Caroline nestled her child closer to her chest. “I know. I’ve felt that exact same way since the day I heard that knock on my door.”

Hannah’s belly clenched. She stood up, shaking her head, not knowing what to do. “Good-bye.”

“Wait.”

Despite her reluctance, Hannah turned back.

“I really would like to kick his ass, you know.”

“He’s dead,” Hannah said. It was why she could never bring herself to blame him or hate him for how she’d been hurt.

“I’d like to kick his ass for that most of all,”
Caroline admitted. “But you should know that he agonized over what he’d done to you.”

Hannah shrugged. “He could have told me the truth.”
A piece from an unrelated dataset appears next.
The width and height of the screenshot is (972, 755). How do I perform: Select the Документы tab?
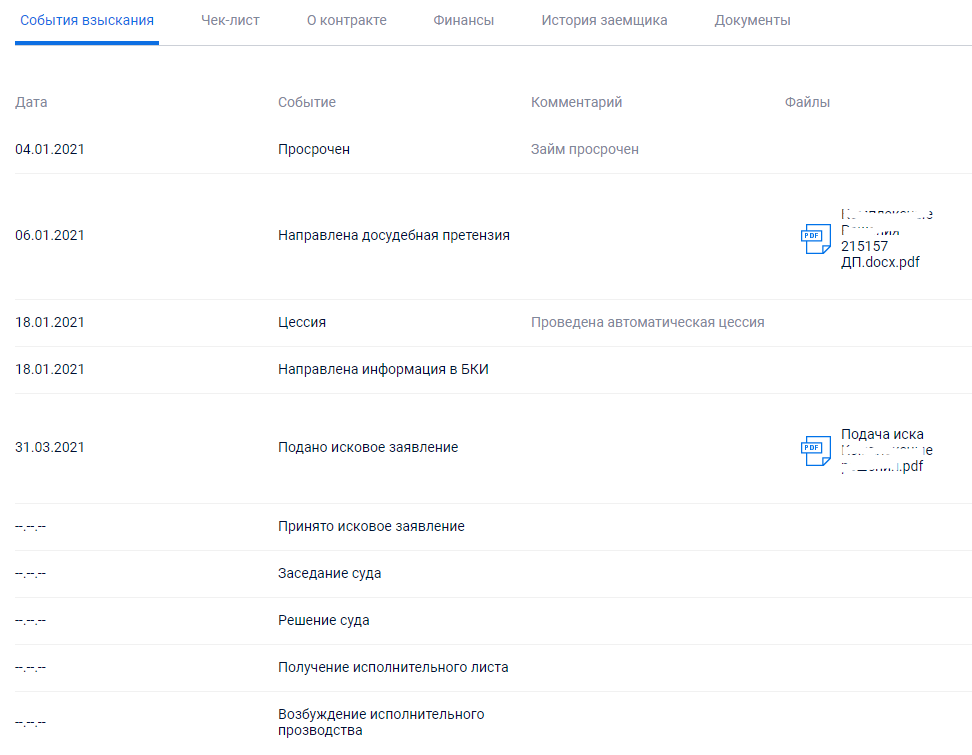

“Duncan, for all his warrior aspirations, was still a softie at heart. He still found it so hard to tell something that he knew would hurt you, your parents, his parents. You know what I mean. You knew him.”

And, oh, God. Hannah did. She’d known him her whole life, and one of the reasons they’d been so compatible was that, like her, he’d often been eager (too eager?) to please. They’d both gone along with the engagement because so many people had told them it was their right next step.

But that had been wrong, she saw now. The right next step for Duncan was this woman. This woman who had guts enough to want to kick his ass even when he was in the grave. This woman who had guts enough to raise their child alone.